_Challenge_: Reproduce the stretch of data from its first line through the line containing "click(x=357, y=356)", with each line unchanged.

>> begin

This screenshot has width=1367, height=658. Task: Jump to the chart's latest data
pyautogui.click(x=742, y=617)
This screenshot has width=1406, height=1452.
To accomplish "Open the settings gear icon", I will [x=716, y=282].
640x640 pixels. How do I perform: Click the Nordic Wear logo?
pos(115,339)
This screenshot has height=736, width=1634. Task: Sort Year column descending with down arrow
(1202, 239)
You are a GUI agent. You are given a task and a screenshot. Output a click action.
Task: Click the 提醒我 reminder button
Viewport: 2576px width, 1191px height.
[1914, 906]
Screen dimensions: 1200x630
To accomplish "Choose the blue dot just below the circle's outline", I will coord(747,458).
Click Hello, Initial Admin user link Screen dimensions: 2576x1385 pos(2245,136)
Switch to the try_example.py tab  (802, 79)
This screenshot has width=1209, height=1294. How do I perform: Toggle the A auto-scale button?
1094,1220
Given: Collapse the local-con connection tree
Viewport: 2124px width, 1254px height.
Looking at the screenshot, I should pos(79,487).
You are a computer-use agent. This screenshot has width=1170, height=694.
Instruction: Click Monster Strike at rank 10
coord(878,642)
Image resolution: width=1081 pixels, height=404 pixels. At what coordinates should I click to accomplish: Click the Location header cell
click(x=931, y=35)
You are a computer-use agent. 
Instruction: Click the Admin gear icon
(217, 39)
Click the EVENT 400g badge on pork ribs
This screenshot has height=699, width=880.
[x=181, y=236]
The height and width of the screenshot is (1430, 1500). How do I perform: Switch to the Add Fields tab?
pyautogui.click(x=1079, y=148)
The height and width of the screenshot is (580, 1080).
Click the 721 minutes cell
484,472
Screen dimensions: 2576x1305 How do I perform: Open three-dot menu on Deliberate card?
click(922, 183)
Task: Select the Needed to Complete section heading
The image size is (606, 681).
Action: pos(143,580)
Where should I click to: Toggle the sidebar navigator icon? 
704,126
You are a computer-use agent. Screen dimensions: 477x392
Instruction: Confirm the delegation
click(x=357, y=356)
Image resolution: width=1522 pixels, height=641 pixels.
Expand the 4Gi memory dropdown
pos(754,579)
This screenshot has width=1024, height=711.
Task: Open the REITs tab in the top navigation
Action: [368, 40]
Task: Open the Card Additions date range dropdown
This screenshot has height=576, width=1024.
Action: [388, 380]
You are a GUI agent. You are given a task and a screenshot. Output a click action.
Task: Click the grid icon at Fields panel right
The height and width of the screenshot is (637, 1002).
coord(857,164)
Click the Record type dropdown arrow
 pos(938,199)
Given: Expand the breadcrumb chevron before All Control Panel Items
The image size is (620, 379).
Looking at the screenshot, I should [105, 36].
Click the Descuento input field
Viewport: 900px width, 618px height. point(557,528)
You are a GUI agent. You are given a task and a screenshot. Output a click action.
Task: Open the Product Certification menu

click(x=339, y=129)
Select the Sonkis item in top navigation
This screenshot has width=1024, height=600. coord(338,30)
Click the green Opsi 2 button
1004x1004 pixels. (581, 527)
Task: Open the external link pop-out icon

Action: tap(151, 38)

>> end

_Answer for this exercise_:
This screenshot has width=1367, height=658. Task: Jump to the chart's latest data
pyautogui.click(x=742, y=617)
This screenshot has width=1406, height=1452.
To accomplish "Open the settings gear icon", I will [x=716, y=282].
640x640 pixels. How do I perform: Click the Nordic Wear logo?
pos(115,339)
This screenshot has height=736, width=1634. Task: Sort Year column descending with down arrow
(1202, 239)
You are a GUI agent. You are given a task and a screenshot. Output a click action.
Task: Click the 提醒我 reminder button
Viewport: 2576px width, 1191px height.
[1914, 906]
Screen dimensions: 1200x630
To accomplish "Choose the blue dot just below the circle's outline", I will coord(747,458).
Click Hello, Initial Admin user link Screen dimensions: 2576x1385 pos(2245,136)
Switch to the try_example.py tab  (802, 79)
This screenshot has width=1209, height=1294. How do I perform: Toggle the A auto-scale button?
1094,1220
Given: Collapse the local-con connection tree
Viewport: 2124px width, 1254px height.
Looking at the screenshot, I should pos(79,487).
You are a computer-use agent. This screenshot has width=1170, height=694.
Instruction: Click Monster Strike at rank 10
coord(878,642)
Image resolution: width=1081 pixels, height=404 pixels. At what coordinates should I click to accomplish: Click the Location header cell
click(x=931, y=35)
You are a computer-use agent. 
Instruction: Click the Admin gear icon
(217, 39)
Click the EVENT 400g badge on pork ribs
This screenshot has height=699, width=880.
[x=181, y=236]
The height and width of the screenshot is (1430, 1500). How do I perform: Switch to the Add Fields tab?
pyautogui.click(x=1079, y=148)
The height and width of the screenshot is (580, 1080).
Click the 721 minutes cell
484,472
Screen dimensions: 2576x1305 How do I perform: Open three-dot menu on Deliberate card?
click(922, 183)
Task: Select the Needed to Complete section heading
The image size is (606, 681).
Action: pos(143,580)
Where should I click to: Toggle the sidebar navigator icon? 
704,126
You are a computer-use agent. Screen dimensions: 477x392
Instruction: Confirm the delegation
click(x=357, y=356)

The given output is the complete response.